Presque dix ans après le suicide de 35 salariés de France Télécom, le procès de ses dirigeants s'ouvre lundi à Paris pour "harcèlement moral" et "complicité de harcelement moral". 

Un homme devant une boutique France Telecom en 2009. (Illustration). 
Un homme devant une boutique France Telecom en 2009. (Illustration).  (JEAN-PIERRE CLATOT / AFP)

Dix ans après la vague de suicide chez France Télécom, les ex-dirigeants de la société sont jugés à partir de lundi 6 mai devant le tribunal de Paris. Parmi les prévenus, on retrouve l'ancien PDG, Didier Lombard, ainsi que six autres dirigeants. Ils sont tous poursuivis pour "harcèlement moral" ou "complicité de harcèlement moral". De tels faits reprochés au pénal à des dirigeants de ce niveau est inédit en France. 
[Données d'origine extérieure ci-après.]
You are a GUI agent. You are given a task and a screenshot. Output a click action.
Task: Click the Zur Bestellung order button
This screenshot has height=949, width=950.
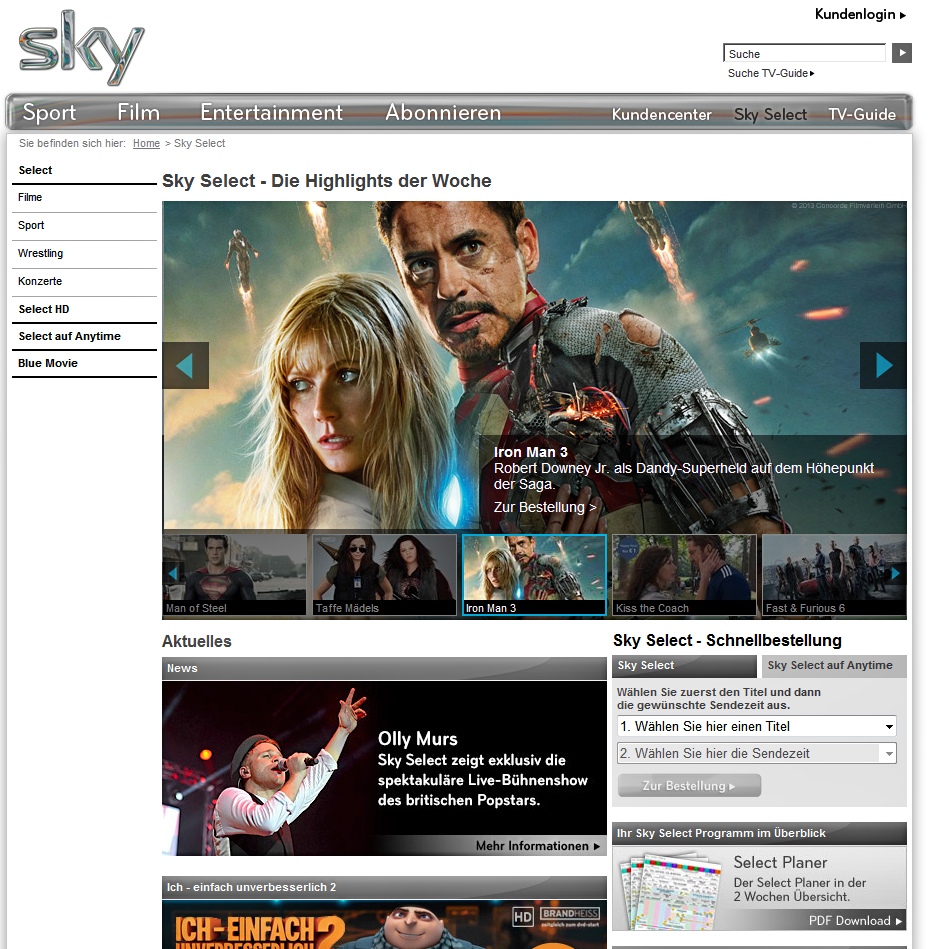click(x=689, y=786)

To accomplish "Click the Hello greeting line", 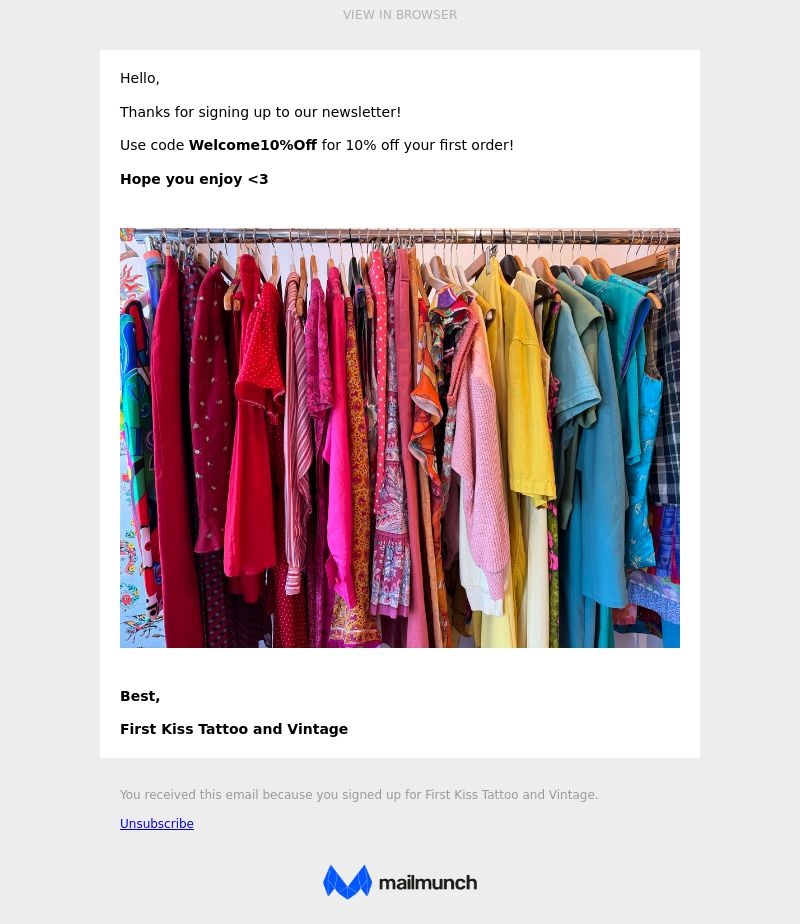I will 140,78.
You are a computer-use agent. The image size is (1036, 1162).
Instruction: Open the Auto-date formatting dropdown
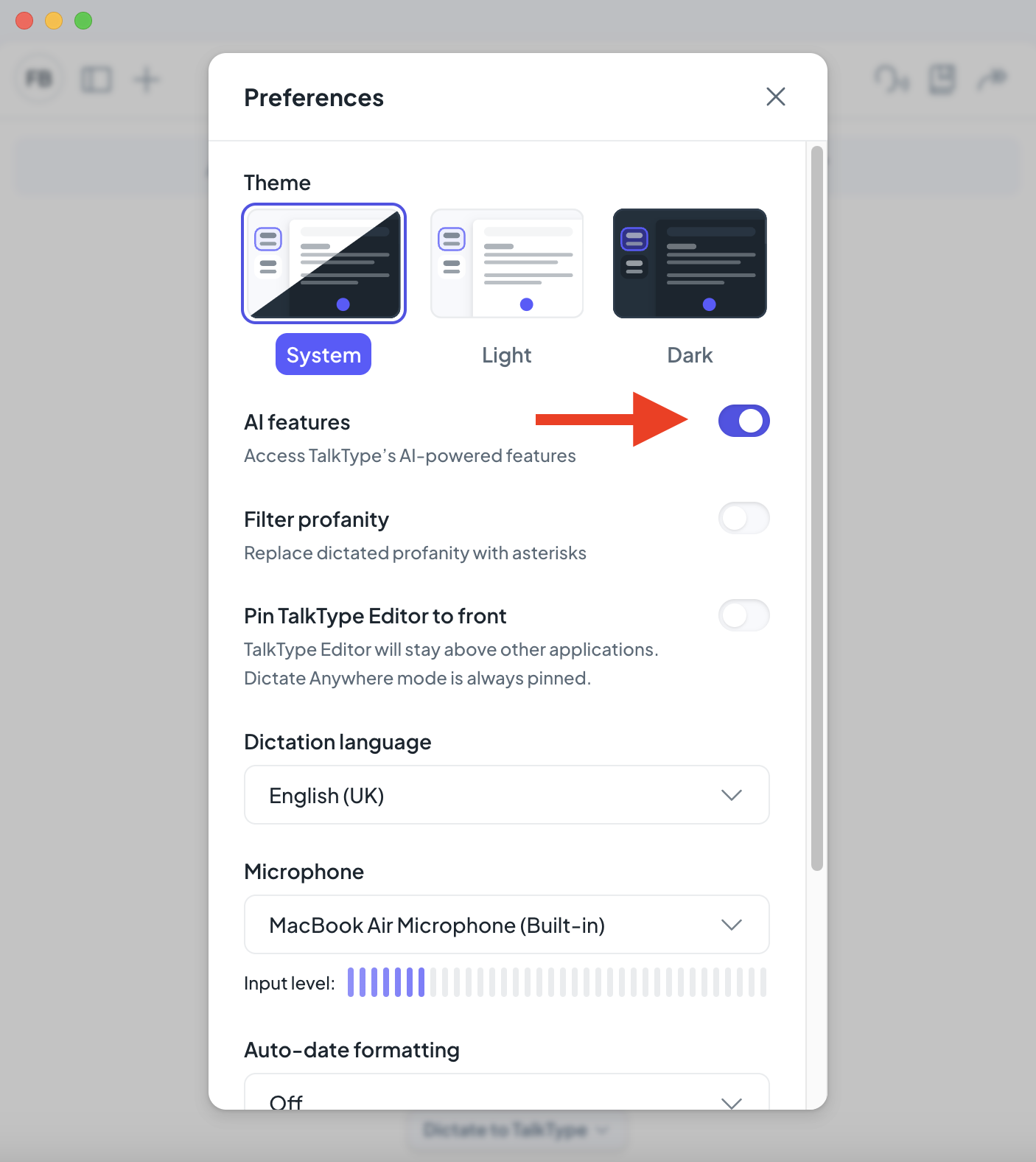click(507, 1092)
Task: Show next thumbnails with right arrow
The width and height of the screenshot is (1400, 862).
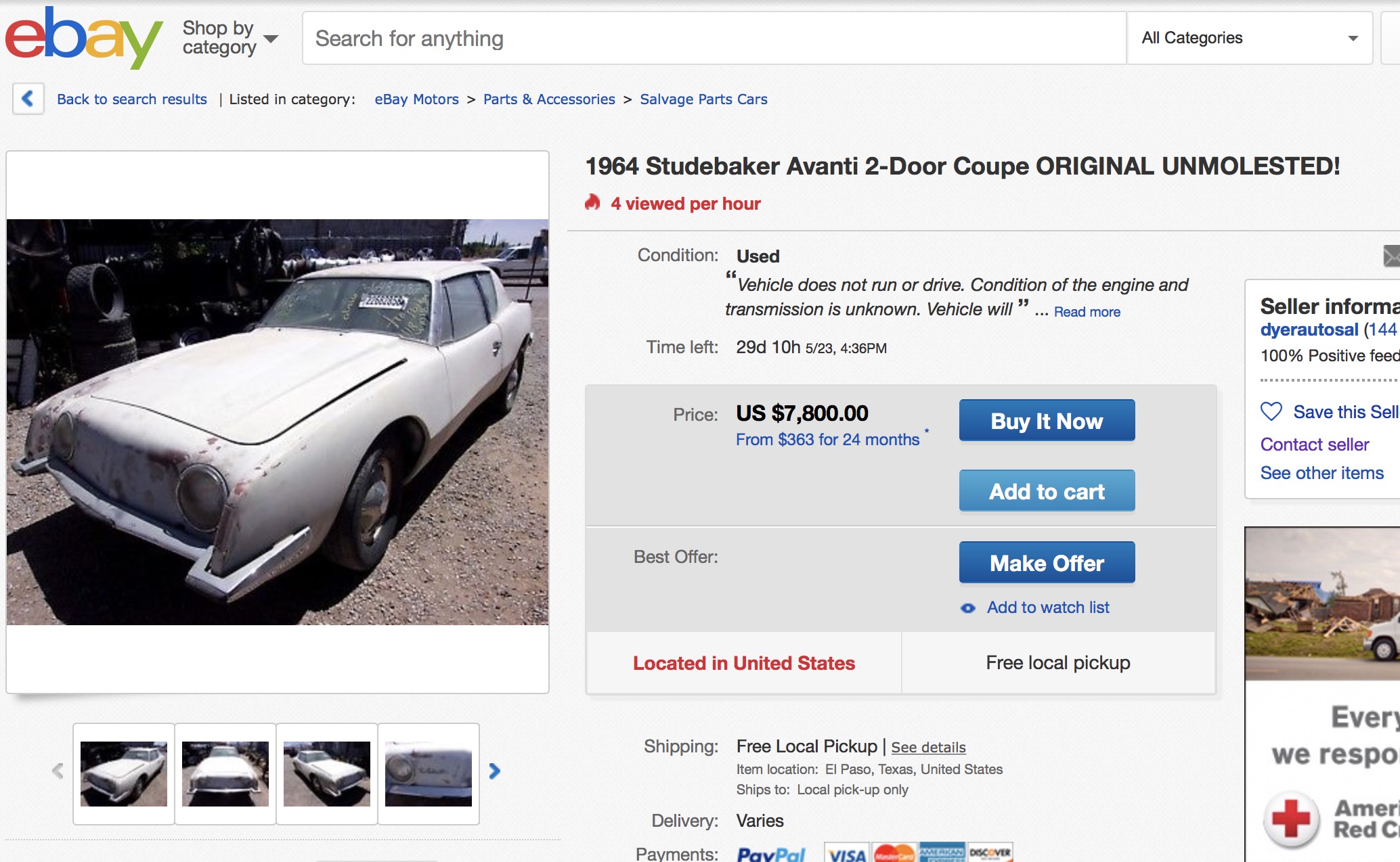Action: click(x=495, y=771)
35 employés se suicident en un an 

En 2004, le secteur des télécoms vient de s'ouvrir à la concurrence. France Télécom vit dans le même temps une révolution technologique : le téléphone fixe est éclipsé au profit de l'ADSL, les box font alors leur apparition. Le PDG Didier Lombard souhaite supprimer à ce moment-là 22 000 postes. Devant des cadres, il a cette phrase, qui résonne après coup terriblement : "Je ferai ces départs d'une façon ou d'une autre par la porte ou par la fenêtre". Le plan est baptisé "Next". Dans leur ordonnance, les juges évoquent au fil de 650 pages un management visant à la déstabilisation générale des salariés. Comme par exemple des mobilités forcées ou des missions dévalorisantes pour inciter au départ.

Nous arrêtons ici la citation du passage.